In detail, industrial production reversed a 2% contraction in December to a larger-than-expected 1% growth in January on a monthly basis. According to the Federal Statistical Office (Destatis), a 2.7% recovery in the construction sector contributed to supporting the recovery in industrial outputs in January, in addition to the growth in outputs of the food and machinery assembly and maintenance industries.
The Producer Price Index (PPI) also recorded a slightly higher-than-expected growth of 0.2% in January on a monthly basis after a contraction of 0.8%. On an annual basis, producer prices contracted at the slowest pace since last July, by 4.4%, also according to Destatis.
While the rise in producer prices was supported by the rise in prices of food, consumer and durable goods, in addition to capital goods, in contrast to the continued decline in energy prices.

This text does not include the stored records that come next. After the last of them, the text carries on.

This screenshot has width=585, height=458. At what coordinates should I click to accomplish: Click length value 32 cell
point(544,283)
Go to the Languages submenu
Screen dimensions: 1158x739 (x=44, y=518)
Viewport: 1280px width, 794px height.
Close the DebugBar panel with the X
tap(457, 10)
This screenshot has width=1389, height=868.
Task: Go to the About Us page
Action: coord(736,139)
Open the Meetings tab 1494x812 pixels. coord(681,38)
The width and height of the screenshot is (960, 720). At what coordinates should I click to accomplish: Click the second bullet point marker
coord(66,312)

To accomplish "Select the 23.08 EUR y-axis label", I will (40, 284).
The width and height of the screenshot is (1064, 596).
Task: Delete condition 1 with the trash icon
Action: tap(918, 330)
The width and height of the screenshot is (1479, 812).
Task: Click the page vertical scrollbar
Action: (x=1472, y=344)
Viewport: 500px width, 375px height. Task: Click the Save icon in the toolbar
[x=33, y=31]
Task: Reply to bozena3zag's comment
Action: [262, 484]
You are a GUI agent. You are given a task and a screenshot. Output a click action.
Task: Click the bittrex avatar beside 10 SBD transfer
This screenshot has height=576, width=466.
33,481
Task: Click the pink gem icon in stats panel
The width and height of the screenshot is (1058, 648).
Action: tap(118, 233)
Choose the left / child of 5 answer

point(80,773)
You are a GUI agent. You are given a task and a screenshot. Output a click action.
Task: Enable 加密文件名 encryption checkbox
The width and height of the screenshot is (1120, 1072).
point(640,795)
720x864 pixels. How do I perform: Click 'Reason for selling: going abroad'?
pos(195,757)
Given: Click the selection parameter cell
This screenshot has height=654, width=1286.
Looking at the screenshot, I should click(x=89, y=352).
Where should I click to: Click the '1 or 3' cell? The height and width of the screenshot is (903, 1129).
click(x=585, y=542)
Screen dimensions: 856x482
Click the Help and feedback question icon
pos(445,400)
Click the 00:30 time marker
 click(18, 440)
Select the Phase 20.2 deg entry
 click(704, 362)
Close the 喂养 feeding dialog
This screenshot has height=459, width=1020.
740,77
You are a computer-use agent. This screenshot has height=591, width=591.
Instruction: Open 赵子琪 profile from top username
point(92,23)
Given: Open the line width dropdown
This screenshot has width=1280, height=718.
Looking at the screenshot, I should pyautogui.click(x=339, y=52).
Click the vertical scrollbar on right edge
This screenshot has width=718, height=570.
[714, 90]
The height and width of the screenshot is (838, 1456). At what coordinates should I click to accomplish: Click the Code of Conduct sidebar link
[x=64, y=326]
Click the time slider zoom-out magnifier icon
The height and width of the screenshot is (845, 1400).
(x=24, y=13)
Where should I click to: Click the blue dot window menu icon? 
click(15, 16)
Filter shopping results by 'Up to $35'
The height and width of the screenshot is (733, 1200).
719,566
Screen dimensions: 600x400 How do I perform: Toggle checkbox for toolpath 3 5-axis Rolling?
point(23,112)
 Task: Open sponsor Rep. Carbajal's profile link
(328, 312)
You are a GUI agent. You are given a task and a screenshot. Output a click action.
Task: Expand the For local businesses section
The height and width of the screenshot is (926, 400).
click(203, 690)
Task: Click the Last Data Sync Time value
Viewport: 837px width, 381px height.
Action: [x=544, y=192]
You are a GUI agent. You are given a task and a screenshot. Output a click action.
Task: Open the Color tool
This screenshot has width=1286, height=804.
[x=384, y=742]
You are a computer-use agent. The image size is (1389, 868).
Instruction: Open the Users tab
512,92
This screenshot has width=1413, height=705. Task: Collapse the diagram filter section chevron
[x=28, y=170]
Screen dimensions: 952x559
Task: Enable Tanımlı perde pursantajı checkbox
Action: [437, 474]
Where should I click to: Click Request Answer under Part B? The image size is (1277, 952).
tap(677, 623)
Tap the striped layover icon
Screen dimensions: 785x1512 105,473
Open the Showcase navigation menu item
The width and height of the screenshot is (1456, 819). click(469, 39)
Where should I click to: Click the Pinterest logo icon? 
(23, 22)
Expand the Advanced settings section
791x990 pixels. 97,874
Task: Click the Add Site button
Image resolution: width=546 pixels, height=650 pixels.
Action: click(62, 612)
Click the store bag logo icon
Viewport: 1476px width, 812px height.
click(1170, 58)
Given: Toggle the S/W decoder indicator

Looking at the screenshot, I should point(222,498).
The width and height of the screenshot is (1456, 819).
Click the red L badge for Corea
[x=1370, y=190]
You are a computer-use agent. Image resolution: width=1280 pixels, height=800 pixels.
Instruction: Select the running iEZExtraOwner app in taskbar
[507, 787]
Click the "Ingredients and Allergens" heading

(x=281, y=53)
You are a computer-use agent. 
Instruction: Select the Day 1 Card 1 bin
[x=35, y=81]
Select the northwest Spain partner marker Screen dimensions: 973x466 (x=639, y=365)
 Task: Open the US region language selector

Euro is also benefiting from the extreme weakness of the US dollar, with markets hoping for the possibility of the Fed cutting interest rates next June, in addition to less hope for that in May. These expectations were reflected in the continued noticeable decline in Treasury bond yields, especially those for ten years, to the lowest levels in more than a month.
This sharp decline in US Treasury bond yields offset the negative impact of the continued decline in euro zone bond yields as well, which is led by Italian bonds.
Today, the focus turns to US labor market data with expectations that 198,000 jobs will be added in February and wage growth slows to 0.2%. While weaker than expected numbers may help the euro complete its path towards regaining the highest levels since mid-January.